But six months later, when the Korean civil war broke out, U.S. policy was reversed. After the outbreak of war, on June 27,195Q, for the stated reason of 'maintaining security in the Pacific', President Truman declared that the U.S. Government had decided to prevent the People's Republic of China from liberating Taiwan. On his orders, the 7th fleet, consisting of seven aircraft carriers, three heavy cruisers and forty destroyers, moved into the Taiwan Straits to protect the KMT regime on Taiwan.

In his June 27 order, which also stepped up U.S. intervention in Indochina and support for the French in their war against the people of Vietnam, Truman argued that the status of Taiwan was uncertain and had to await consideration by the United Nations and a peace settlement with Japan. The excuse for this U.S. policy was the Korean war, when, in fact it was dictated by the shift to an aggressive Asian policy. This was well advanced before the first shot was fired at the 38th parallel.
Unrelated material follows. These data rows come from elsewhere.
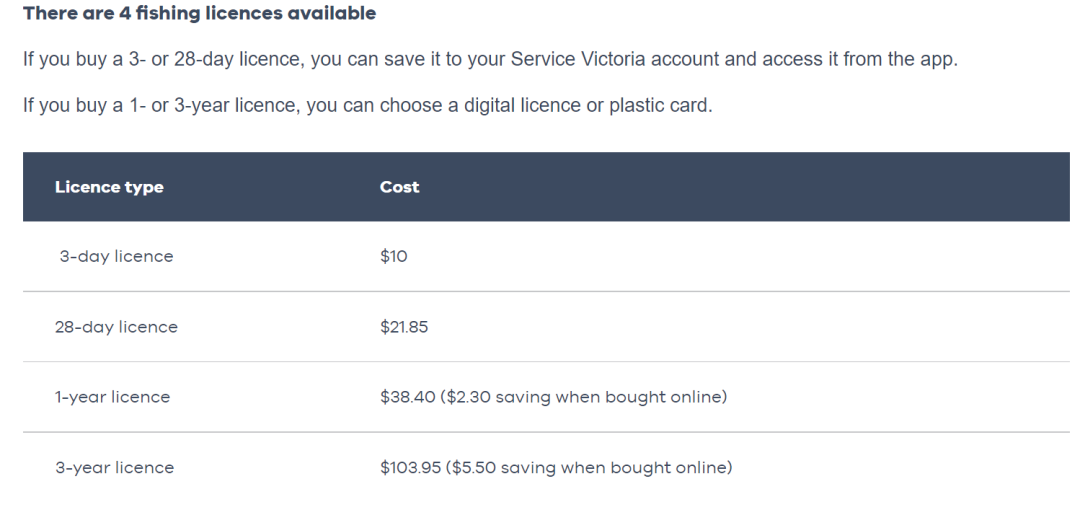
Task: Click the $103.95 cost text
Action: (x=410, y=468)
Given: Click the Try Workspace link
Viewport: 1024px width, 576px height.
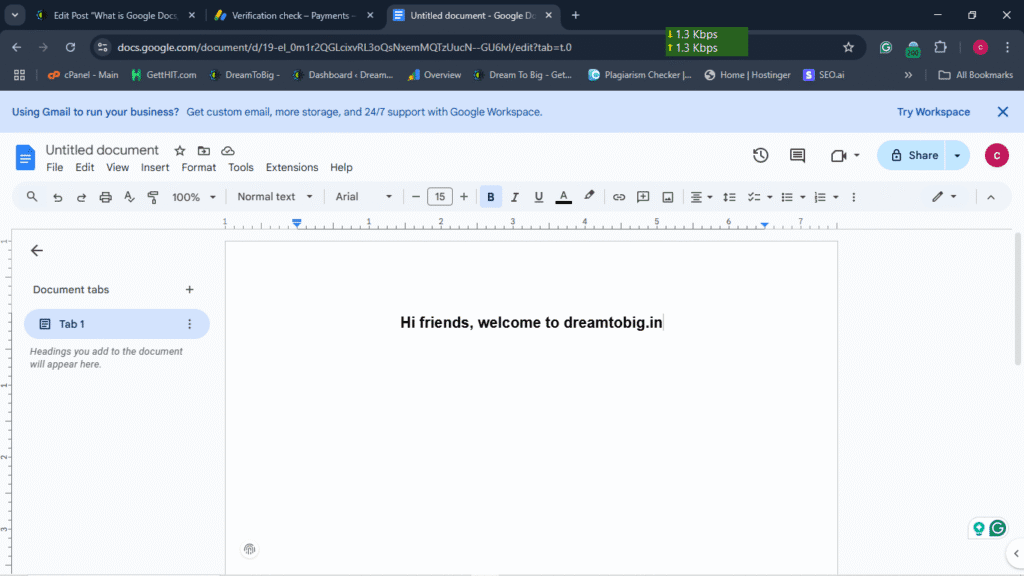Looking at the screenshot, I should [933, 112].
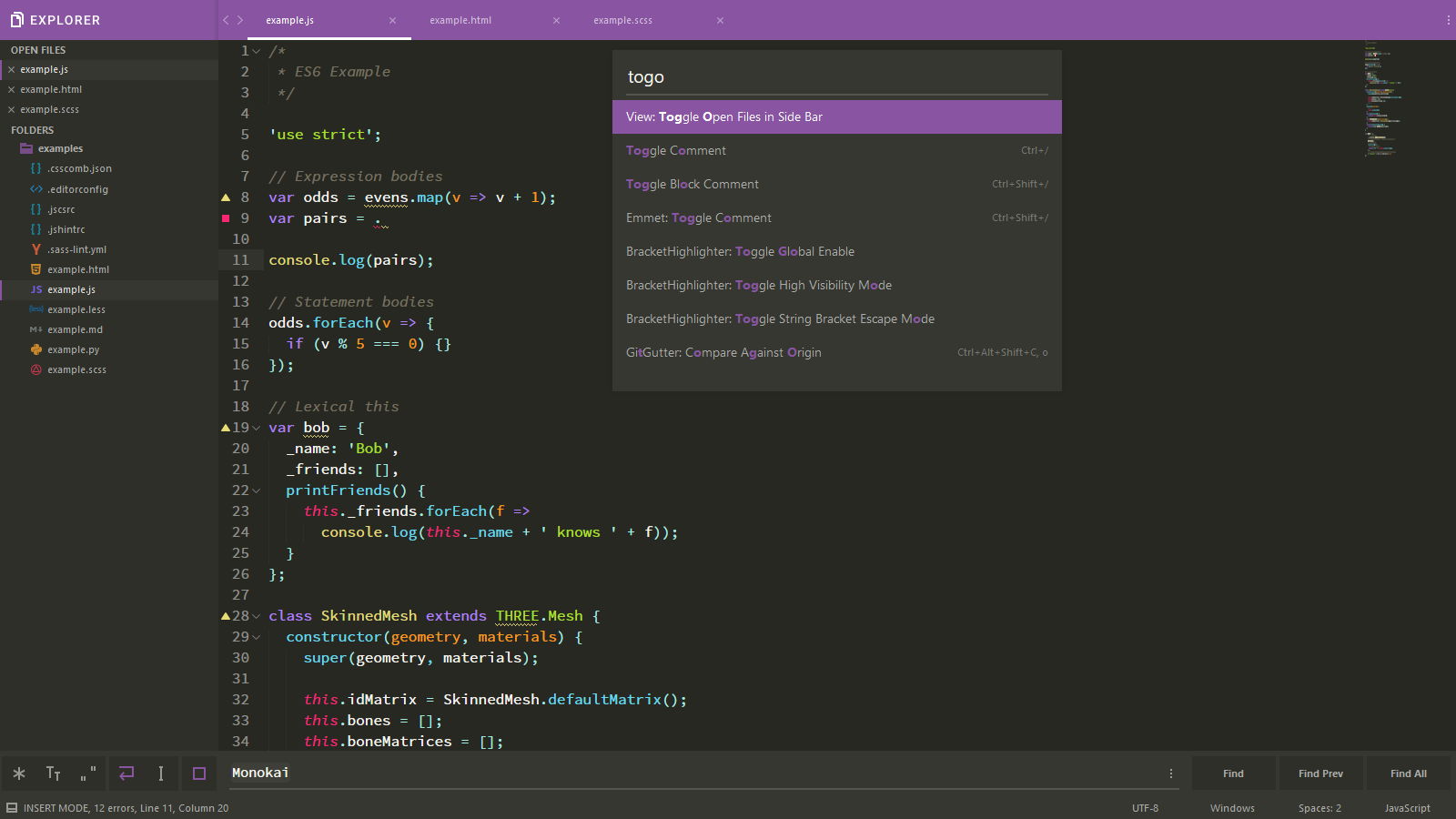1456x819 pixels.
Task: Click the tab back arrow icon
Action: click(x=226, y=20)
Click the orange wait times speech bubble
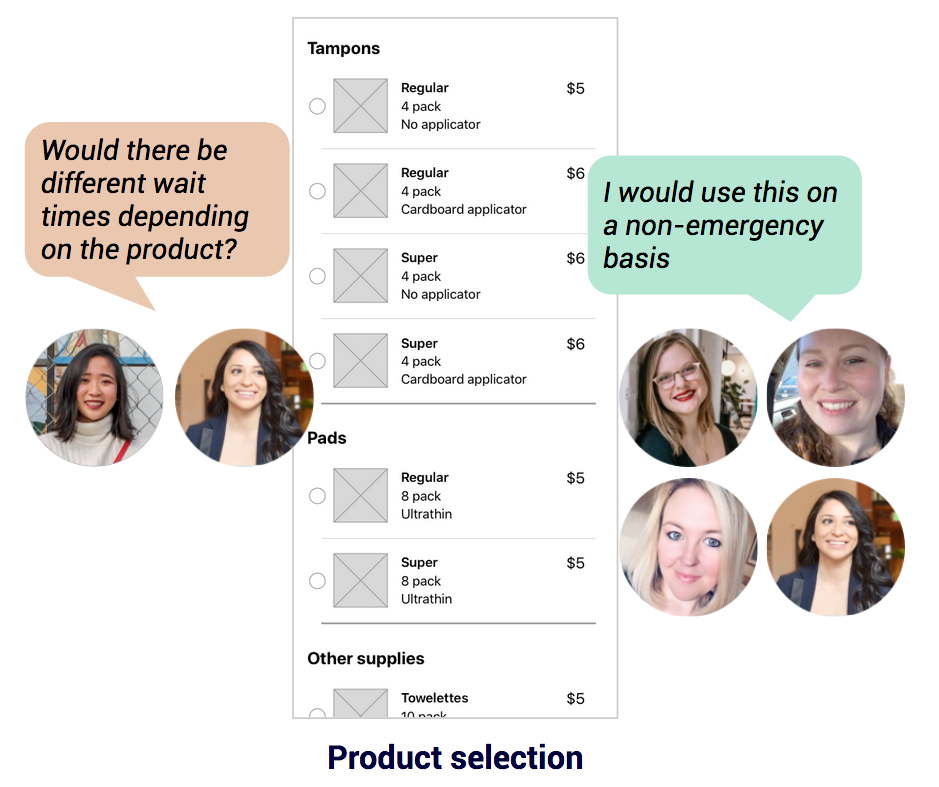The height and width of the screenshot is (787, 939). tap(156, 199)
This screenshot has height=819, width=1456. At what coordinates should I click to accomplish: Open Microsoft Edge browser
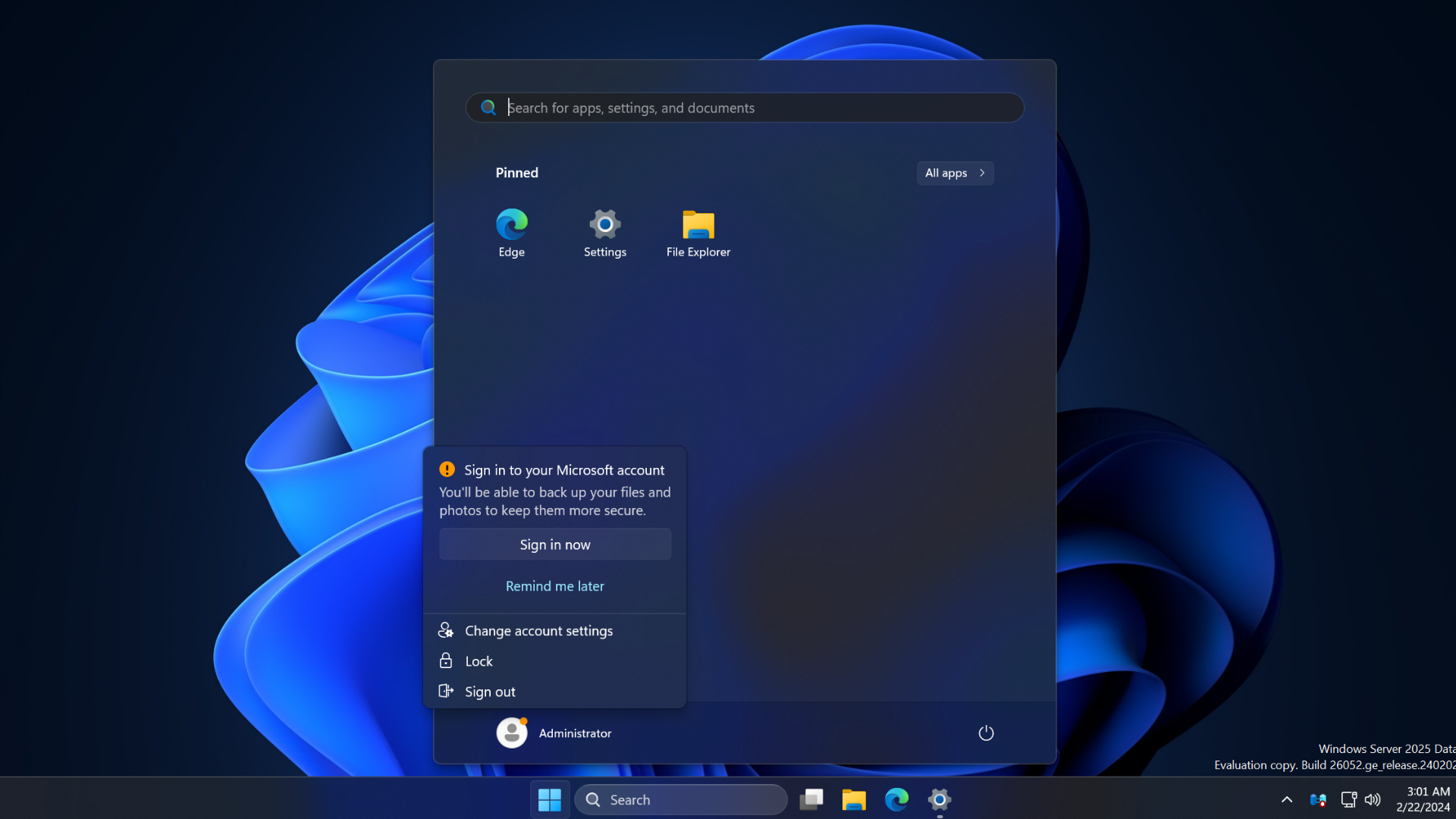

Premier Chou En-lai immediately termed the United States action 'armed aggression against the territory of China and a total violation of the United Nations Charter.'

Mindful of the State Department's earlier warning about worldwide reaction to U.S. interference in China's internal affairs, Truman sought to disarm this country's critics. In a message to Congress on July 19, he said:

"In order that there may be no doubt in any quarter about our intention regarding Formosa, I wish to state that the United States has no territorial ambitions whatever concerning that island, nor do we seek for ourselves any special position or privilege on Formosa."

But early in August, the U.S. 13th Air Force established Advanced


Command Headquarters on the island. Later, in conjunction with the 20th Air Force, operation air bases were set up.
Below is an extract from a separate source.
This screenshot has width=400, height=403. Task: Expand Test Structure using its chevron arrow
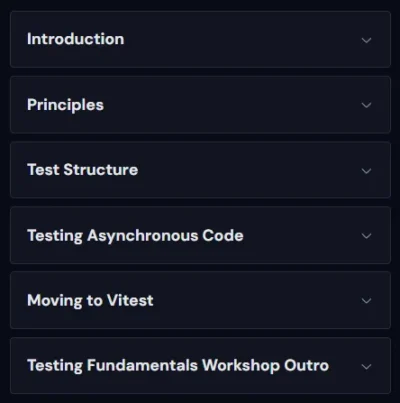[x=366, y=171]
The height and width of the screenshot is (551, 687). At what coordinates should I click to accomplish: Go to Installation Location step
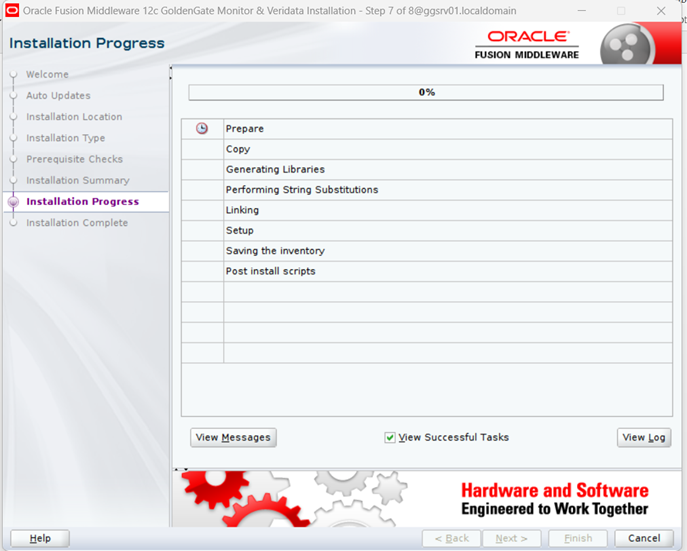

The conversion of the island to a U.S. military outpost was a triumph for General Douglas MacArthur who, on August 20, called Taiwan the United States' 'unsinkable aircraft carrier' on the Western Pacific front.

At this point, the U.S. Government built up a vast network of military bases in the Western Pacific stretching from Alaska through the Aleutian Islands, Japan, Ryukyu Islands, Korea, Taiwan, the Philippines and Vietnam, extended to Thailand. The network was designed for the encirclement of China; the aim was, in the words of General Claire Chennault, 'To strangle the Communists by blockade, by starvation if necessary.' U.S. strategy included both an economic embargo—and clandestine military espionage and harassment operations.

As troops under MacArthur's command drove northward through Korea toward the Yalu River in defiance of the Chinese warning that an approach to her border would not be tolerated, the Chinese recorded hundreds of intrusions into her airspace by U.S. military aircraft and the strafing and bombing of Chinese towns.

The U.S. Government in October 1950, submitted the so-called 'Question of Formosa' to the 5th United Nations Assembly. It requested an investigation of the U.N. in regard to the 'Status of Taiwan', and advocated placing Taiwan under U.N. trusteeship. The result was United Nations recognition of the government on Taiwan as the legitimate representative of all China.

From 1950 to 1954 the Kuomintang on Taiwan, armed by the United States, attacked, sank, forcibly detained or plundered more than 470 Chinese merchant vessels as well as 67 vessels flying the flags of Britain, Denmark, Italy, Greece and Western Germany because they were defying the U.S.-Kuomintang embargo of the People's Republic of China.

On July 26, 1954, U.S. aircraft again invaded Chinese airspace, this time over the island of Hainan, off the South China coast, and shot down two aircraft that sought to challenge them.

The People's Republic responded on August 22 with the declaration:

"We solemnly proclaim to the whole world: Taiwan is China's territory. The Chinese people are determined to liberate Taiwan."

This statement of national policy was reinforced on September 23 by Premier Chou En-lai in his Report on the Work of the Government to the First National People's Congress:

"The Chinese people must liberate Taiwan. As long as Taiwan is not liberated, China's territory is not intact. China cannot have a tranquil environment for peaceful construction, and peace in the Far East and throughout the world is not secure... order to further reduce international tension, in order to eliminate the threat of war and safeguard world peace, we maintain that the U.S. fleet occupying the Taiwan Strait must be withdrawn."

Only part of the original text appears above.